### TEXT EXTRACT

Nevertheless, the Bush administration convinced a substantial majority of Americans before the war that Saddam Hussein was somehow linked to 9/11. And since the invasion, administration officials, especially Vice President Dick Cheney, have continued to declare such a connection. Last September, Mr. Bush had to grudgingly correct Mr. Cheney for going too far in spinning a Hussein-bin Laden conspiracy. But the claim has crept back into view as the president has made the war on terror a centerpiece of his re-election campaign.

On Monday, Mr. Cheney said Mr. Hussein "had long-established ties with Al Qaeda." Mr. Bush later backed up Mr. Cheney, claiming that Abu Musab al-Zarqawi, a terrorist who may be operating in Baghdad, is "the best evidence" of a Qaeda link. This was particularly astonishing because the director of central intelligence, George Tenet, told the Senate earlier this year that Mr. Zarqawi did not work with the Hussein regime.

The staff report issued by the 9/11 panel says that Sudan's government, which sheltered Osama bin Laden in the early 1990's, tried to hook him up with Mr. Hussein, but that nothing came of it.

### EXTRACTED MATERIAL
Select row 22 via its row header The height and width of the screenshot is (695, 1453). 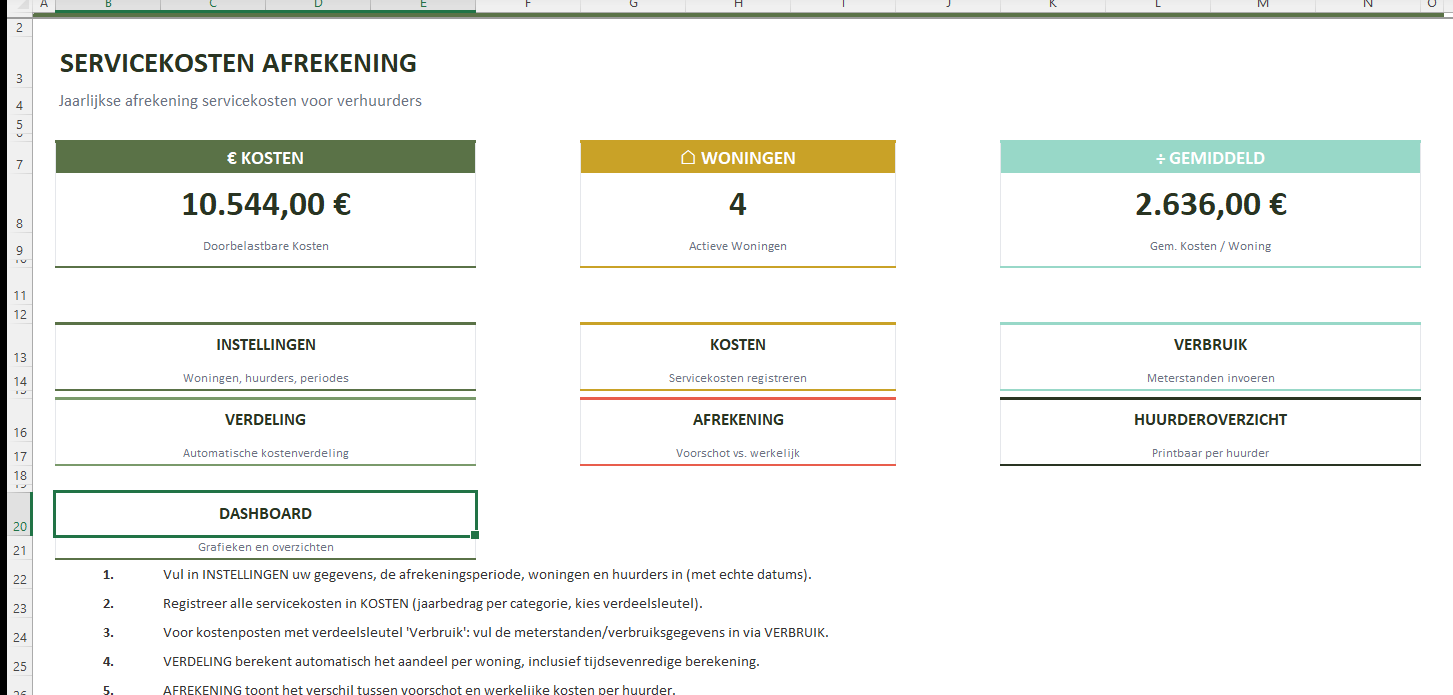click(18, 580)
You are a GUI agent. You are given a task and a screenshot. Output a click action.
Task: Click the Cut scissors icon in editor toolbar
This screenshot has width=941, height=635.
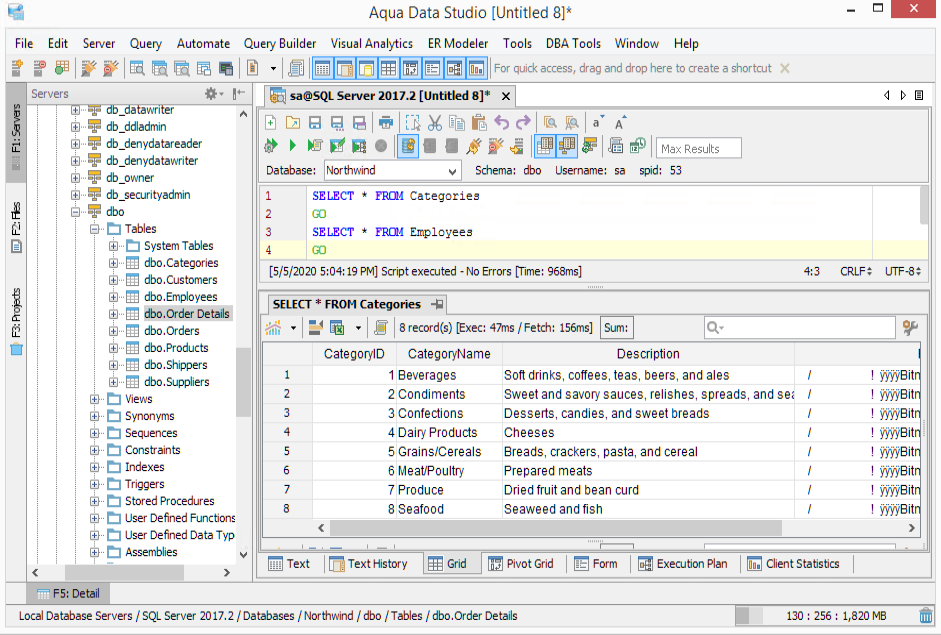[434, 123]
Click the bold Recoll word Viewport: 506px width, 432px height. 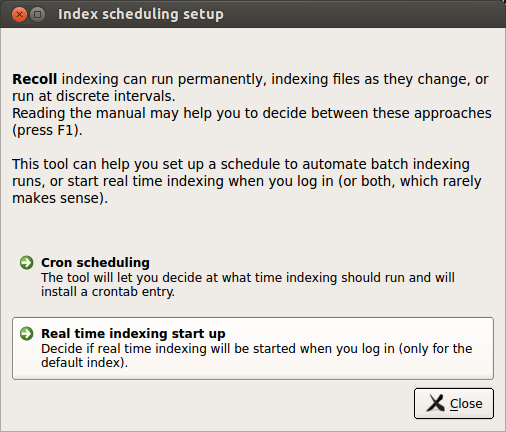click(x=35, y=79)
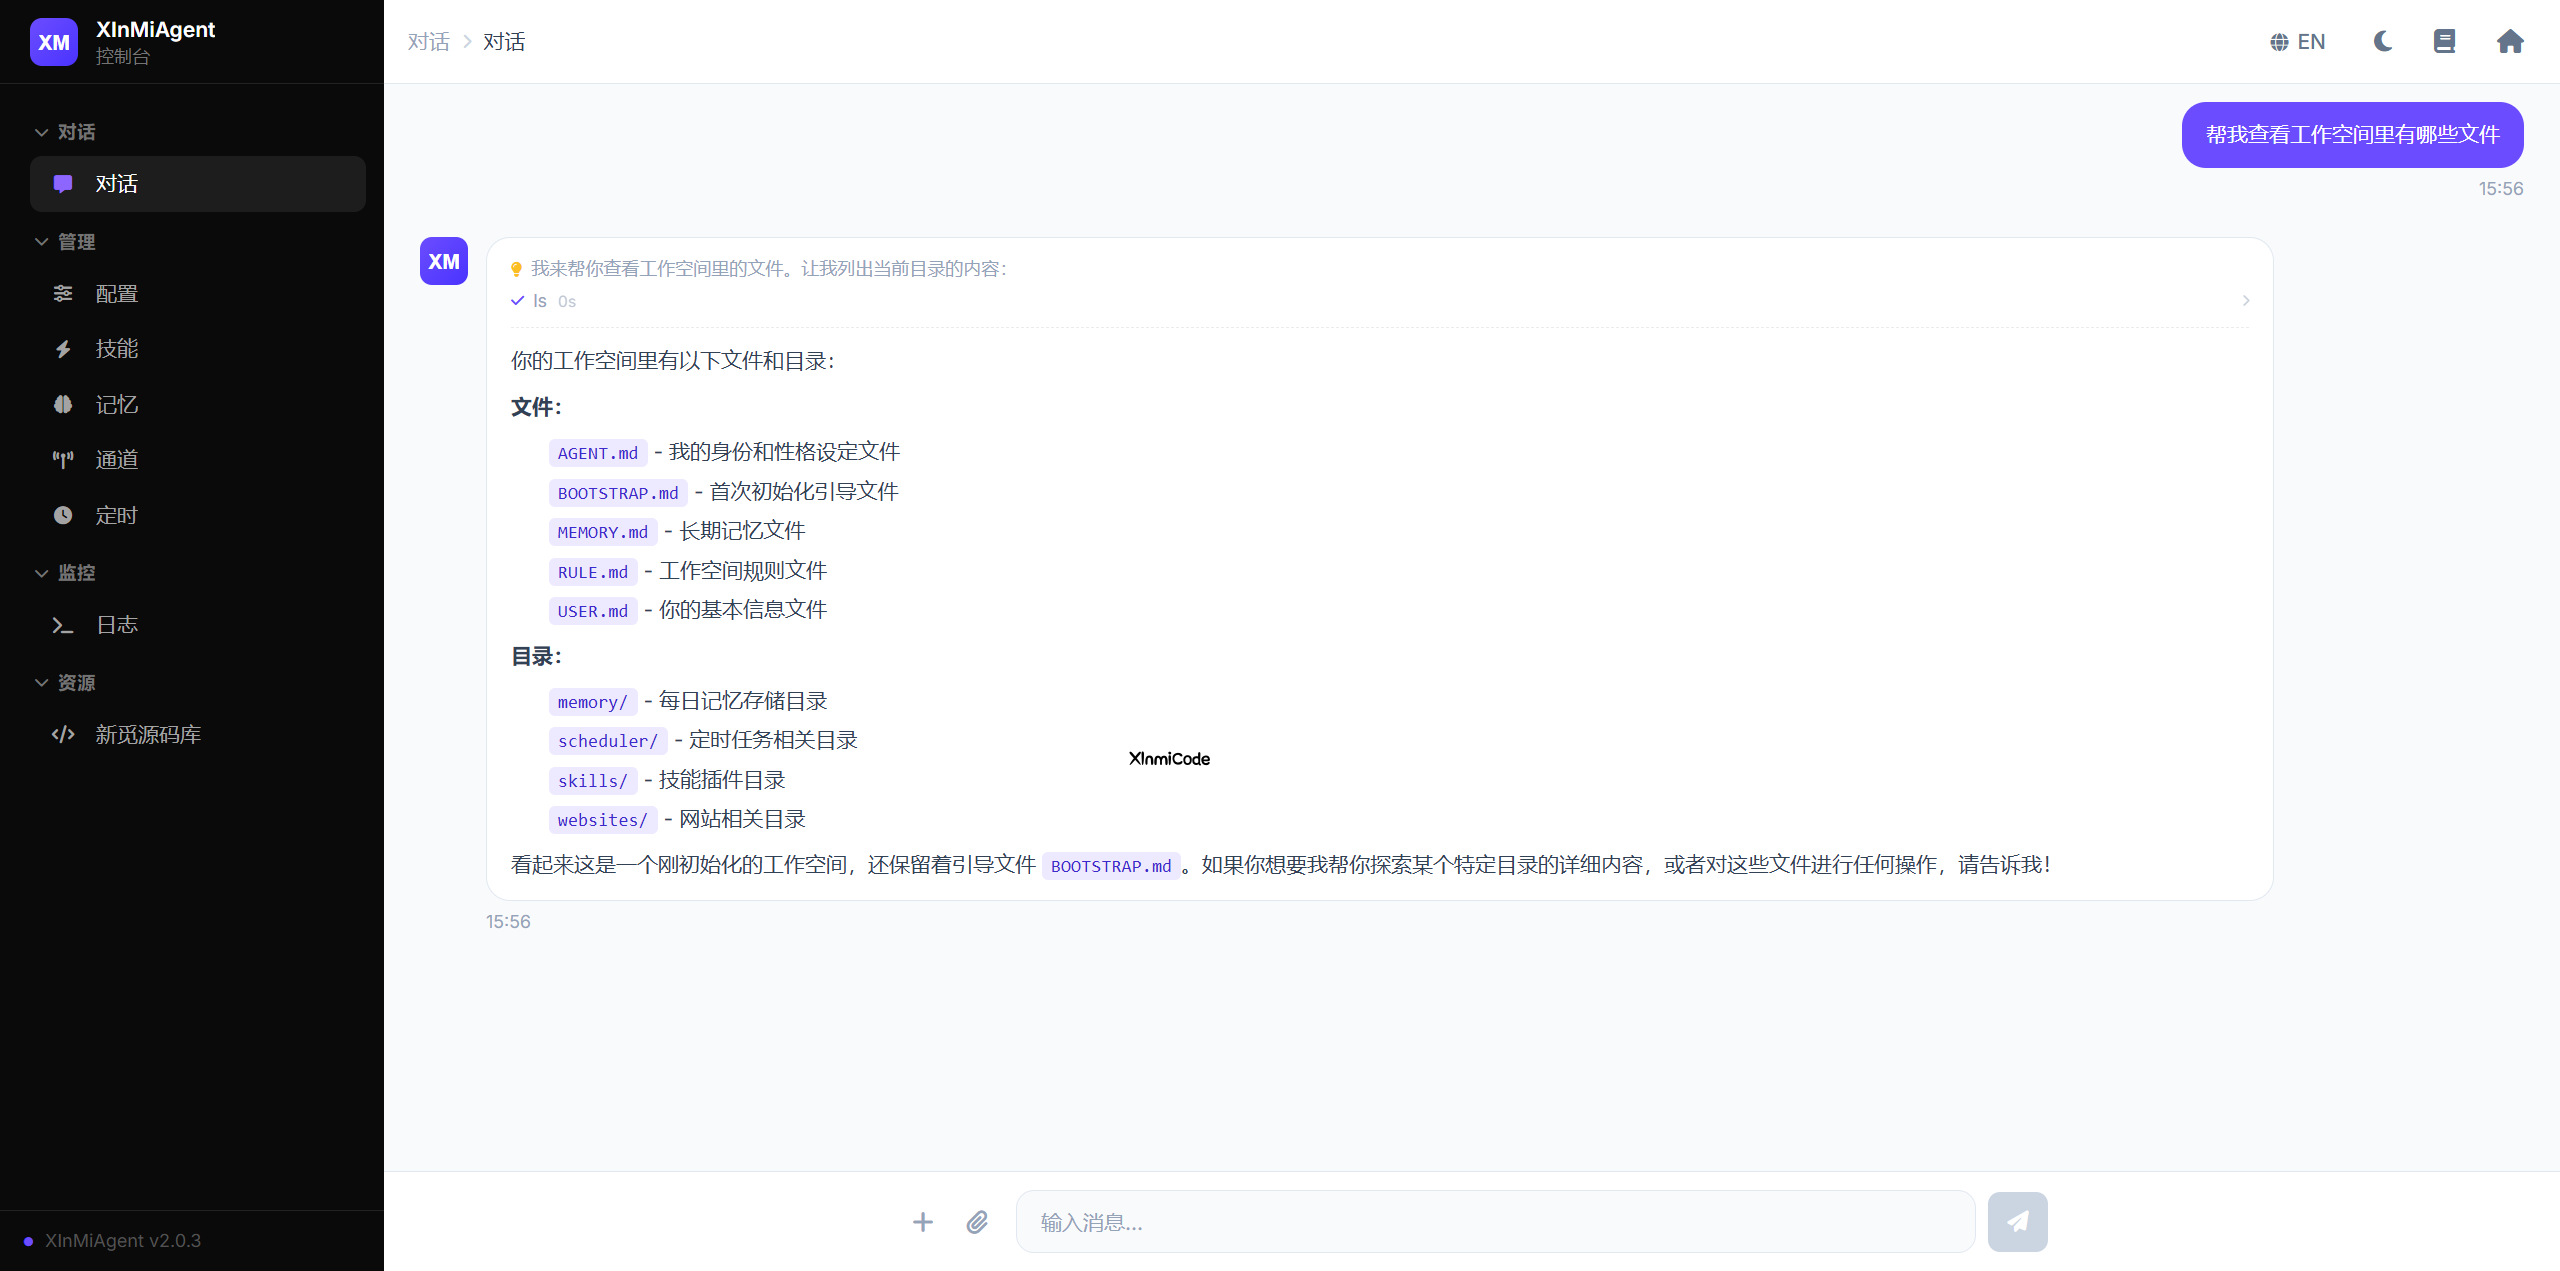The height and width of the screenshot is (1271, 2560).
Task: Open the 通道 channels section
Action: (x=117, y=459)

### REQUIRED TASK 1
Answer from the passage on the alleged Hussein–Qaeda link:
(a) Whom did Mr. Bush have to correct last September?
(b) Who told the Senate that Mr. Zarqawi did not work with the Hussein regime?
(c) Which government sheltered Osama bin Laden in the early 1990's?
### REQUIRED TASK 2
Reproduce a section of the passage on the alleged Hussein–Qaeda link word for word. Begin at the words "On Monday, Mr." and stop after "the Hussein regime.".
### REQUIRED TASK 3
Write the next part of the passage on the alleged Hussein–Qaeda link, starting after its final sentence.
The entries are unrelated to the passage on the alleged Hussein–Qaeda link.

### FINAL ANSWER 1
(a) Mr. Cheney
(b) George Tenet, the director of central intelligence
(c) Sudan's government

### FINAL ANSWER 2
On Monday, Mr. Cheney said Mr. Hussein "had long-established ties with Al Qaeda." Mr. Bush later backed up Mr. Cheney, claiming that Abu Musab al-Zarqawi, a terrorist who may be operating in Baghdad, is "the best evidence" of a Qaeda link. This was particularly astonishing because the director of central intelligence, George Tenet, told the Senate earlier this year that Mr. Zarqawi did not work with the Hussein regime.

### FINAL ANSWER 3
This is not just a matter of the president's diminishing credibility, although that's disturbing enough. The war on terror has actually suffered as the conflict in Iraq has diverted military and intelligence resources from places like Afghanistan, where there could really be Qaeda forces, including Mr. bin Laden.

Mr. Bush is right when he says he cannot be blamed for everything that happened on or before Sept. 11, 2001. But he is responsible for the administration's actions since then. That includes, inexcusably, selling the false Iraq-Qaeda claim to Americans. There are two unpleasant alternatives: either Mr. Bush knew he was not telling the truth, or he has a capacity for politically motivated self-deception that is terrifying in the post-9/11 world.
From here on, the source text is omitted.